Arginine is a nonessential amino acid. It contains a highly basic side chain, a guanidino group that is protonated at physiological pH. Arginine modulates immune and inflammatory processes by several mechanisms and is involved in the processes of innate resistance and cell-mediated immunity [4]. Cytokine-inducible nitric oxide synthase (iNOS) oxidizes the terminal guanidino nitrogen in arginine to an inorganic nitric oxide (NO) that affects multiple functions and processes. NO regulates gene expression and cellular differentiation and may be the main mechanism of arginine's effect [5,6]. Evidence suggests that when cells are depleted of arginine, iNOS produces superoxide (O 2 - ) instead of NO. O2 - reacts to produce cell destruction and death. Insufficient tissue perfusion during ischemia and wound healing may contribute to low tissue arginine concentrations and subsequent O2 - formation [7].

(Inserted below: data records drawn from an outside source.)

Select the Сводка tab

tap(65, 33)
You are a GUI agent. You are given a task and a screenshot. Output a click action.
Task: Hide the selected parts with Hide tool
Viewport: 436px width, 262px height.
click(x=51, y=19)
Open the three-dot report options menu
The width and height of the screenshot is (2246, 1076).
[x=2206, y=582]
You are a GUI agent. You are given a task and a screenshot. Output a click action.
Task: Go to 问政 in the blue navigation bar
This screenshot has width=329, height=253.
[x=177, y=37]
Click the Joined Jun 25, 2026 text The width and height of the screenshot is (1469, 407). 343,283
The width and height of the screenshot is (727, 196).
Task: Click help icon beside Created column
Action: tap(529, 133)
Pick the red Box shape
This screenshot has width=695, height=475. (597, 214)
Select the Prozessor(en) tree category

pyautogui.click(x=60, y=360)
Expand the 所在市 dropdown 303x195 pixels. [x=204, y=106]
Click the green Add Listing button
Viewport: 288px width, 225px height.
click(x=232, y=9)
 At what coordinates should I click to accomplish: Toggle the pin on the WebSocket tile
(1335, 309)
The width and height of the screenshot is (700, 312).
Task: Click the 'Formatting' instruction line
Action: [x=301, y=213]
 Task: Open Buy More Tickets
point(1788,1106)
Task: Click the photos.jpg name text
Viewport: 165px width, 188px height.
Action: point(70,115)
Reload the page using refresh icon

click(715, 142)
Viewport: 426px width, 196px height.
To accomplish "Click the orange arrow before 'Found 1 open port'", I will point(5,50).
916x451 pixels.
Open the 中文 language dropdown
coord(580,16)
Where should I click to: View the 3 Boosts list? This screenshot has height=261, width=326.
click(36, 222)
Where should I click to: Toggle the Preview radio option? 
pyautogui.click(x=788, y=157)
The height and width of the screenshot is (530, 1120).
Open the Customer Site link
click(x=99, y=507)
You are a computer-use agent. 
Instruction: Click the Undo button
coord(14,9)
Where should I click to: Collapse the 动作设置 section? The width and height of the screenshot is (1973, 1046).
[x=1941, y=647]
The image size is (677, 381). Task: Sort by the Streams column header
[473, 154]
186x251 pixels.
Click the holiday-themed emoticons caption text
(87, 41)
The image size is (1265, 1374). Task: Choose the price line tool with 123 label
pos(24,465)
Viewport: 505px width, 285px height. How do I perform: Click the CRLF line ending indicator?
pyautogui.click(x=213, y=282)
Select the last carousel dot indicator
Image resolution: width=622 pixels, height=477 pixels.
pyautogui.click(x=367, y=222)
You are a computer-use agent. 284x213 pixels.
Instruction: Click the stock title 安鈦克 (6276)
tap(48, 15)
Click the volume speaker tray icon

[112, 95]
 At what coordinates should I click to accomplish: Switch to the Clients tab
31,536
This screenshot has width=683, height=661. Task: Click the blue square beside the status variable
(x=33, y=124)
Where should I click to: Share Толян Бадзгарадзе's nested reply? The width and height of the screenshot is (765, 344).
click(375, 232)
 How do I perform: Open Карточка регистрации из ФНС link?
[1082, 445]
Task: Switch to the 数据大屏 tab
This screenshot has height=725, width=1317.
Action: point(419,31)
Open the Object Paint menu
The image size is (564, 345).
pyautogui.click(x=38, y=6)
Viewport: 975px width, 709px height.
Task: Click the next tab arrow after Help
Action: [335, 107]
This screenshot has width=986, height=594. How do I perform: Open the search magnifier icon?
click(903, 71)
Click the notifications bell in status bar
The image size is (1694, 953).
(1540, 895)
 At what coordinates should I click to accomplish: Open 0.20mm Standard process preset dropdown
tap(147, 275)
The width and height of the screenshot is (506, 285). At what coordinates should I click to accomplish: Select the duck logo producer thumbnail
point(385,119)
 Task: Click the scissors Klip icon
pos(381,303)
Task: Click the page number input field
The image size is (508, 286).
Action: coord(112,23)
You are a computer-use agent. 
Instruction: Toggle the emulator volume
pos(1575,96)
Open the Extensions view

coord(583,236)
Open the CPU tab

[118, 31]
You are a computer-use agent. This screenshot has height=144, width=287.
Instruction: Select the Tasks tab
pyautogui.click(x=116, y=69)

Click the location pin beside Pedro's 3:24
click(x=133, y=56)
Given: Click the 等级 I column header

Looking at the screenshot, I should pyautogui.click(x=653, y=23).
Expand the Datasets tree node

There are short-chain and long-chain fatty acids. Omega 3 and omega 6 are long-chain fatty acids that humans are unable to synthesize [8,9]. Arachidonic acid, an omega 6 fatty acid, leads to the production of several inflammatory eicosanoids, such as leukotrienes, prostraglandins and thromboxane, and increases the production and metabolism of interleukins [8]. Omega-3 fatty acids have an inhibitory effect on the production of arachidonic acid [9].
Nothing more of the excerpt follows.